Due in part to HTA’s structure, Sen. Laura Thielen (D-Kailua, Waimanalo, Portlock) correctly observed: “I’m not surprised to find out that there are abuses because when there are exemptions and people aren’t being watched, they will cut corners.”
It’s also not surprising that the audit rightly recommends that lawmakers clarify with the agency various state-imposed boundaries on matters, such as spending caps. In addition, HTA’s procurement exemption needs review, and with an eye to repealing or limiting it.
In defense of its procurement practices, which allow skipping a competitive process for securing a contract, HTA has noted that this exemption from state oversight enables it to speedily seal deals, when necessary, to compete with other markets vying for tourist dollars.
But what’s unacceptable is the audit’s finding that HTA’s “haphazard approach to procurement”
ignores its own policies and procedures, and uses sole-source procurement for services that more than one vendor offers. Competition among vendors, of course,
fosters open-field fairness and
typically results in a better value for public money.
Also in defense of its overall conduct, HTA has pointed to an ongoing streak of record visitor arrivals. In 2017, Hawaii’s tourism industry marked its sixth consecutive year of record arrivals, with some
9.3 million visitors spending
$16.7 billion here — generating nearly $2 billion in tax revenues.
There’s no disputing that HTA deserves some credit for such success. After all, it does battle for visitors with other alluring island-destinations around the globe. But the ends do not justify the means.
As a check against HTA’s semi-autonomy, the state Office of the Auditor conducts an audit at least every five years, including on contracts valued over $15 million. Its report released last week revealed HTA deficiencies ranging from large-scale failure to ensure that public money funneled to major contractors is used effectively and efficiently, to smaller missteps.
In one slipshod instance, despite an agreement limiting a contractor’s airfare reimbursement to “actual cost or coach air fare, whichever is less,” HTA reimbursed about $50,000 in first-class airfare. It also shelled out reimbursement of nearly $370 for one-day chauffeur service when the contract limited cost to a mid-sized car rental. The audit said: “By deciding to reimburse costs that were clearly prohibited, HTA needlessly expended excess public funds.”
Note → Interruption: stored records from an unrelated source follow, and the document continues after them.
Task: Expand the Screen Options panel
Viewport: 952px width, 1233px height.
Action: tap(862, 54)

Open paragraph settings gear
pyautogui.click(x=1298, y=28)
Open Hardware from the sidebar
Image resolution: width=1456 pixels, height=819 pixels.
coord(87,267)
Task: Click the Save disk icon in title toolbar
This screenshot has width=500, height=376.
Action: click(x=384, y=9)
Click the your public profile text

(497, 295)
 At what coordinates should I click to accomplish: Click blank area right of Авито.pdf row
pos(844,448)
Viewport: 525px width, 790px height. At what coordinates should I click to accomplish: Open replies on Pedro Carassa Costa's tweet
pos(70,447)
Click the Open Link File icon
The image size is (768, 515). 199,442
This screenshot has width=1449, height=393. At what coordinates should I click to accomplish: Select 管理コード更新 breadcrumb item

Due to the agency’s allotted freedom, since its beginning — in the Department of Business, Economic Development and Tourism — transparency has been a tug-of-war issue between HTA and lawmakers seeking to track spending and other decision-making.
For the sake of ensuring appropriate stewardship of public dollars, it’s time to step up oversight as a means to fend off over-spending under the public radar.